Der Nachmittag begann zunächst mit einem Vortrag über das Erkennen ersatzpflichtiger Wildschäden auf Ackerflächen. Die Referenten Christoph Hildebrandt und Robert Ackermann, beide vom Landesjagdverband, zeigten hierzu zahlreiche interessante Beispielfotos, auf denen Schäden und die dazugehörigen Spuren des Wildes zu sehen waren. Es wurde deutlich, dass die beiden Wildexperten regelmäßig vor Ort zu strittigen Schadensbildern gerufen werden, um zweifelsfrei festzustellen, ob die vorgefundenen Schäden tatsächlich von ersatzpflichtigen Wildarten hervorgerufen wurden oder andere Ursachen zugrunde liegen.
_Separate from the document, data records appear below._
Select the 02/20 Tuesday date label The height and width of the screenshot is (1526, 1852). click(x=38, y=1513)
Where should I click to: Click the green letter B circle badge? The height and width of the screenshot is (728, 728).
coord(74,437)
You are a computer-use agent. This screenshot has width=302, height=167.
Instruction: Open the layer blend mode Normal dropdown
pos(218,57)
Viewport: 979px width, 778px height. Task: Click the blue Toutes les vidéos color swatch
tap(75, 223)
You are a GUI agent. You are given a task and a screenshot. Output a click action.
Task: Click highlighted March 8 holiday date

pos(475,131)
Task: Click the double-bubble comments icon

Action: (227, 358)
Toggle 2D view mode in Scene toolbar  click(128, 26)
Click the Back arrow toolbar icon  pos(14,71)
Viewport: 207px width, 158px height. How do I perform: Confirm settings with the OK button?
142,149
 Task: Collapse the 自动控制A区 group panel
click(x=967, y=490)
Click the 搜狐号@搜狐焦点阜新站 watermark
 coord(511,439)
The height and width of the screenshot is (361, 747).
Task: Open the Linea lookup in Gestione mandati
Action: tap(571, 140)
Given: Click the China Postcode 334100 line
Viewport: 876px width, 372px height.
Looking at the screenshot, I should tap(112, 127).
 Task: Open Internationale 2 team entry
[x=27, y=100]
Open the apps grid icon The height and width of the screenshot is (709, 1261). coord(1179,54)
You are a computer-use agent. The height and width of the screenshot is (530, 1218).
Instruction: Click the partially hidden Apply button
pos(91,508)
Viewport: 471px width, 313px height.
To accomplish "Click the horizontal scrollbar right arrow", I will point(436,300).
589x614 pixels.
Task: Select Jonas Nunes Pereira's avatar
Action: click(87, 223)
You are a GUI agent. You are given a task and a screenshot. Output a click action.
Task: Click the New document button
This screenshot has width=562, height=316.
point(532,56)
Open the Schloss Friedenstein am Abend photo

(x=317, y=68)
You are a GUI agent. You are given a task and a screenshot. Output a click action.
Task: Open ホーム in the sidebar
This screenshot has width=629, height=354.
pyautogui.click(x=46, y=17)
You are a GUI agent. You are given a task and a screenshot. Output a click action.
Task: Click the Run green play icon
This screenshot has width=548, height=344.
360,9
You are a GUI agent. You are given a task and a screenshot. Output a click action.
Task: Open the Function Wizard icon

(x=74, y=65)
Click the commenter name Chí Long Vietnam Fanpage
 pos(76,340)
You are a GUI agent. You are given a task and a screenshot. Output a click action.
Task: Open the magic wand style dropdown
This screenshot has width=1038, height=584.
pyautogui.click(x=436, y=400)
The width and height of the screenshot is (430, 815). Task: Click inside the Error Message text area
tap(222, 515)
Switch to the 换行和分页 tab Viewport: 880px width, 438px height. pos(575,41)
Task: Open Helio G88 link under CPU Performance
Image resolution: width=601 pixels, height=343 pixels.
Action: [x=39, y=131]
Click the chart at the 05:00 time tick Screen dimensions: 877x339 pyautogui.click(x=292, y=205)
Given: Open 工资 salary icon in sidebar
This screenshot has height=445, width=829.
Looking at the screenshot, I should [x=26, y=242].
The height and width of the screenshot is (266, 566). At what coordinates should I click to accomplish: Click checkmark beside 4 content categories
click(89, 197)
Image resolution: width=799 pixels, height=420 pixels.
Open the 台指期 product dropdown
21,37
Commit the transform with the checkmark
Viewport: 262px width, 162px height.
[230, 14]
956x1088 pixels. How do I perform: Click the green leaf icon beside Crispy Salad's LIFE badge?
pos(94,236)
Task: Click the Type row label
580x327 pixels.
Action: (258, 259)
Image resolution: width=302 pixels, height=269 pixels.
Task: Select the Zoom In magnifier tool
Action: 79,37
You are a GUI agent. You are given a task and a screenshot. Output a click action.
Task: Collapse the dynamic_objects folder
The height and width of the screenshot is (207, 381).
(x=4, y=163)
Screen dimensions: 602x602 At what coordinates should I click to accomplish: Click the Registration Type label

Oft hilft konstruktives Miteinander
Den letzten Punkt der Tagesordnung bildete der Vortrag von Dr. Manfred Schulte-Karring. Der von der LWK RLP öffentlich bestellte und vereidigte Sachverständige stellte sehr ausführlich die Methoden zur Schätzung von Wildschäden in Acker- und Grünland dar. Dabei ging er detailliert auf die Schadensermittlungen vor Ort und die daraus folgenden Berechnungen der Schadenshöhe ein. Es wurde kritisch diskutiert, ob insbesondere bei kleineren Schäden eine exakte und damit aufwändige Schadensermittlung als verhältnismäßig anzusehen ist. Man war sich darin einig, dass in vielen Fällen das konstruktive Miteinander von Jägern und Landwirten praktikable und einvernehmliche Lösungen zulässt. Wird jedoch um die Höhe des Schadensersatzes gestritten und die Behörde muss einen Bescheid erlassen, ist eine nachvollziehbare hinreichend exakte Schätzung der Schadenshöhe erforderlich. Geschädigte Kulturart, Schadensursache- und -umfang, Schadensbetrag und Berechnungsart sind neben der Kostenaufstellung für die Schätzung in einer Schätzungsniederschrift darzulegen.
Die Vorträge wurden intensiv diskutiert, und die Teilnehmer konnten viele Erfahrungen aus der Praxis beisteuern. Jan Hendrik Müller von der Landwirtschaftskammer bedankte sich zum Abschluss bei allen Referenten und Teilnehmern und resümierte, dass der Tag viele Kenntnisse auffrischen konnte und auch die begleitende Diskussion über praktische Fälle großen Nutzen für die Arbeit der Schätzer mit sich brachte.